*EXERCISE:* Copy out every line of the material below word for word, omitting the pictures.

*DATASET RECORDS:*
* * * * *

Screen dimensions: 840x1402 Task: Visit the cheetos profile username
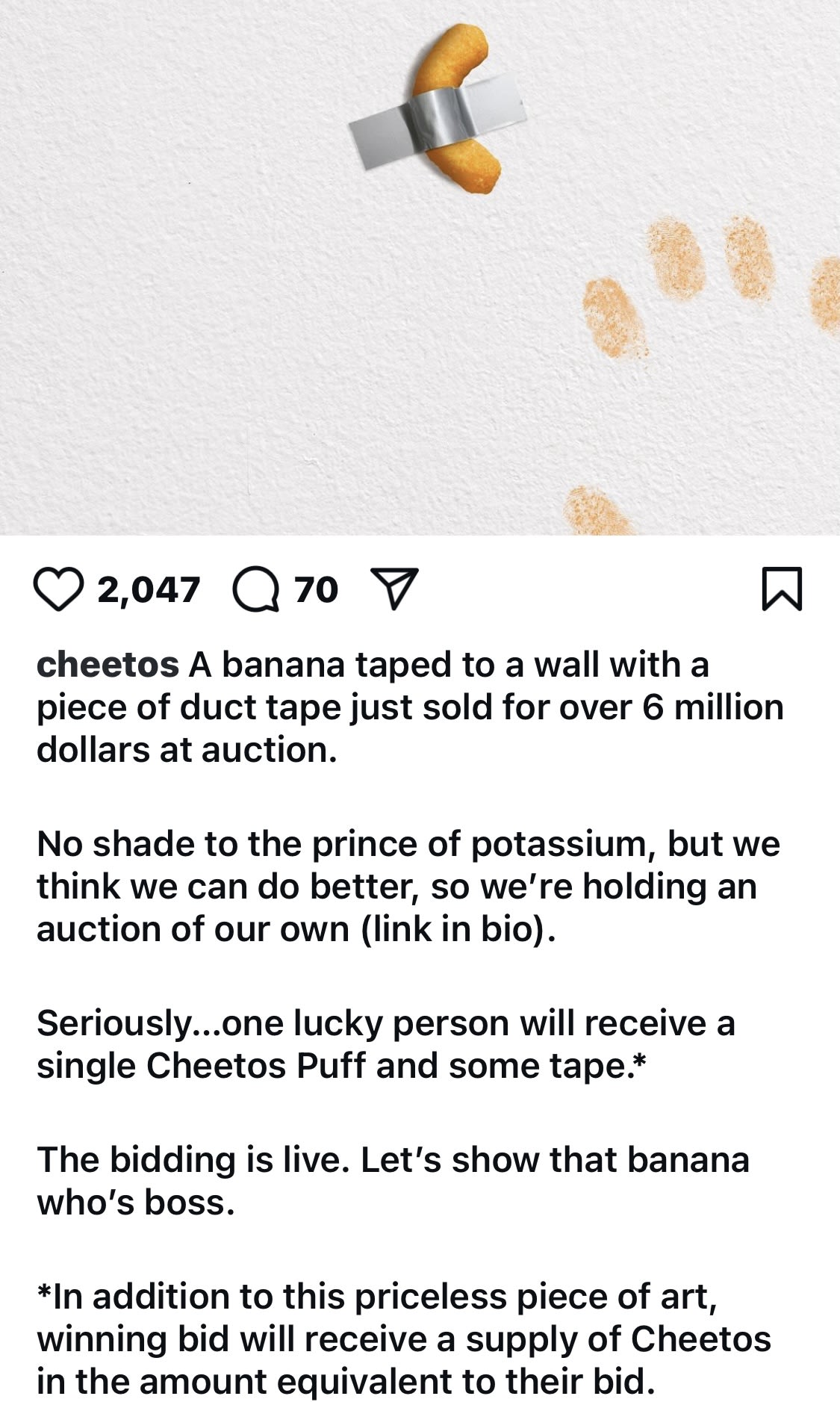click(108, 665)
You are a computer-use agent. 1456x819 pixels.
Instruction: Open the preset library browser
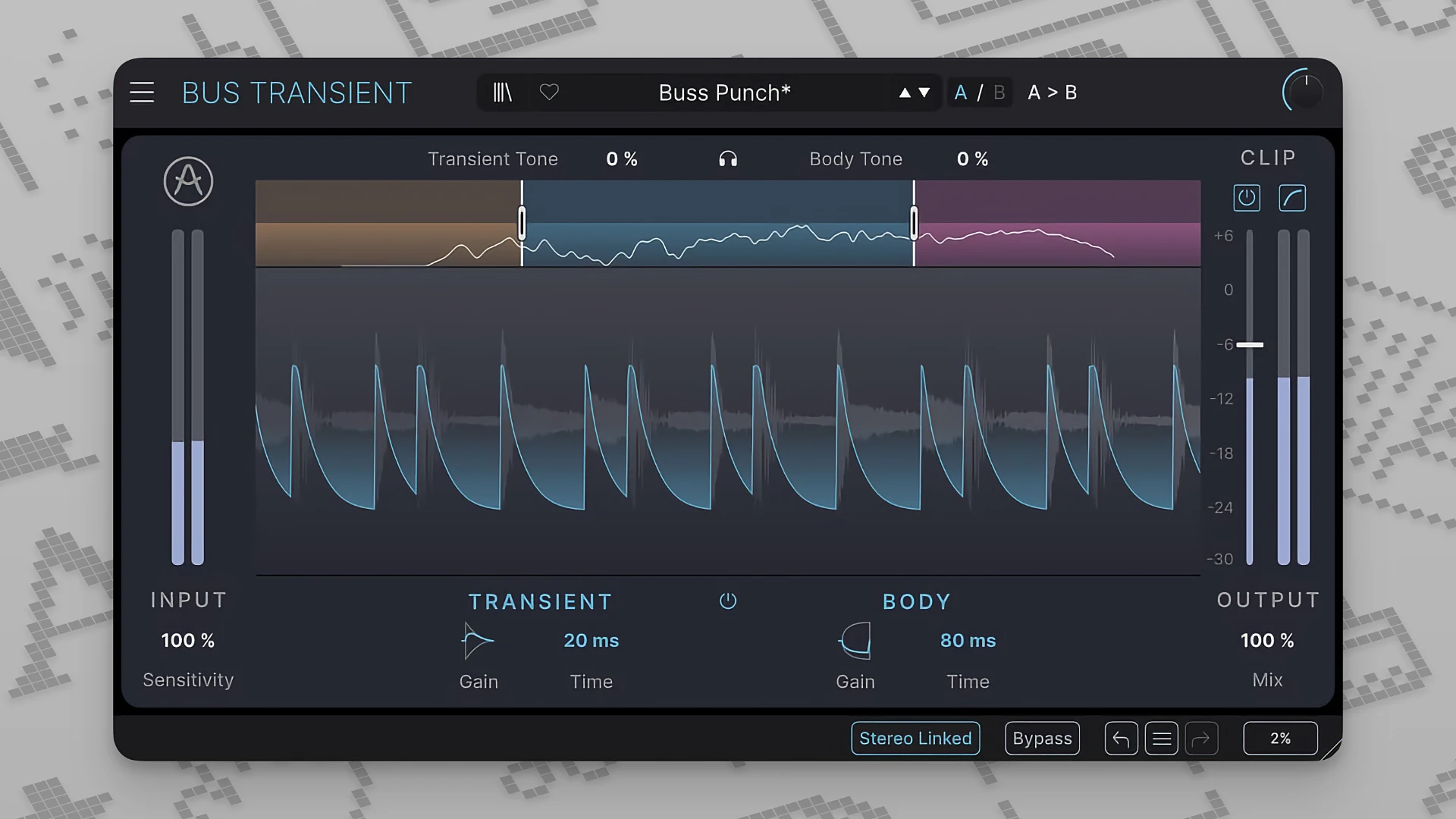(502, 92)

* * * * *

*RESULT:*
Screen dimensions: 840x1402 Task: Visit the cheetos profile username
click(108, 665)
You are a computer-use agent. 1456x819 pixels.
Instruction: Open the preset library browser
(502, 92)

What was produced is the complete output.